Pourquoi, comment et quelles conséquences pour les salariés canadiens entraînent ces variations de la valeur de la devise canadienne ? Variation sur laquelle la classe ouvrière n’a aucune prise, aucune influence, aucun moyen d’interférer ?

Dévaluation du dollar canadien

La Banque Toronto Dominion du Canada, l’une des six grandes banques canadiennes « too big to fail » comme disent les capitalistes financiers et leurs plumitifs économistes – vient de prophétiser que le dollar ne vaudra plus que 0,85 $ US en août 2014. Le huard canadien s’échange présentement à 0,90 $ US. Il a perdu 6% de sa valeur en 2013 et 4% supplémentaire depuis le 1er janvier 2014 (1).

Pourquoi, comment et quelles conséquences pour les salariés canadiens entraînent ces variations de la valeur de la devise canadienne ? Variation sur laquelle la classe ouvrière n’a aucune prise, aucune influence, aucun moyen d’interférer ? La classe ouvrière est ici une victime impuissante et ne peut que subir ce drame dont on voudrait lui faire porter les conséquences ?

L’Euro soutenu par l’économie impérialiste allemande

La monnaie d’un État fournit un indice de la santé de l’économie de ce pays. Tous conviendront que si l’Euro (principale monnaie en circulation dans le monde ayant déclassé le dollar à ce titre) ne s’est pas encore effondré c’est que l’Économie allemande est suffisamment puissante pour empêcher l’écroulement de l’Euro (pour le moment du moins). Il en sera autrement dans quelques temps mais pour l’instant que les spéculateurs respirent, l’Allemagne maintien le train de vie de l’Europe des dix-huit en spoliant de grandes sections des ouvriers d’Europe. C’est que l’Allemagne produit, pas toujours sur son territoire national, de nombreuses marchandises de grande valeur ajoutée (machines-outils, armements, appareils électriques et électroniques, équipements de transports, éoliennes, etc.) et elle en exporte une forte quantité dans le monde entier, si bien que sa balance commerciale (ce qu’elle vend moins ce qu’elle achète) est excédentaire et sa balance des paiements (ce qu’elle débourse moins ce qu’elle rapatrie en profits) est encore plus avantageuse.

L’économie impérialiste moderne est chaque jour plus dépendante des exportations et de la conquête des marchés étrangers. Sur ce point l’Allemagne impérialiste performe bien. Si ce n’était que de l’économie allemande l’euro vaudrait davantage que 1,35 $ US ou 1,50 $ CAD. Vous aurez compris que le dollar étatsunien qui sert d’étalon de comparaison révèle de facto que l’économie américaine performe moins bien que les économies européennes prises globalement.

• Données enregistrées:
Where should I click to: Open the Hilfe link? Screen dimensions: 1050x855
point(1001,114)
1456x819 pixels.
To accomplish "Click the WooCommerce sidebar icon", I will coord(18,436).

• Exercices à réaliser:
1. Réécrivez le passage du texte sur la dévaluation du dollar canadien qui commence à "La Banque Toronto" et se termine à "janvier 2014 (1).", en y remplaçant "huard" par "dollar".
2. Prolongez le texte sur la dévaluation du dollar canadien à partir de sa dernière phrase.

• Réponses par exercice:
1.
La Banque Toronto Dominion du Canada, l’une des six grandes banques canadiennes « too big to fail » comme disent les capitalistes financiers et leurs plumitifs économistes – vient de prophétiser que le dollar ne vaudra plus que 0,85 $ US en août 2014. Le dollar canadien s’échange présentement à 0,90 $ US. Il a perdu 6% de sa valeur en 2013 et 4% supplémentaire depuis le 1er janvier 2014 (1).

2.
Le dollar canadien attaqué-spéculé de tous côtés

Si le dollar canadien est en « berne » ce doit être que l’économie canadienne ne se porte pas très bien ? En effet, Le Canada est d’abord un exportateur de matières premières et de produits agricoles en vrac – sans grande valeur ajoutée (pétrole, minerais, céréales = 50% des exportations), ou de produits semi-ouvrés et transformés (fer, acier, titane, aluminium, produits chimiques, machinerie et équipements de transport = 50% des exportations). L’économie mondiale en crise réduit ses commandes de matières premières. À preuve la balance commerciale du Canada (biens et services) est déficitaire depuis des années et ne va pas s’améliorer (2).

Contrairement à ce que prétendent les économistes utopistes ceci n’explique pas cela. Toutes les économies nationales sont interdépendantes et en baisse d’activité économique globale. La crise systémique est mondiale. Cent ballons qui dégonflent à l’unisson conservent habituellement les mêmes proportions (3). La situation est semblable pour les devises de pays émergent exportateurs de matières premières dont les banques centrales ont récemment et soudainement haussées le taux directeurs à 10 et à 12% (4). Tout comme ces monnaies « émergentes » la devise canadienne subit des assauts répétés depuis plus d’une année. Pourquoi et comment ?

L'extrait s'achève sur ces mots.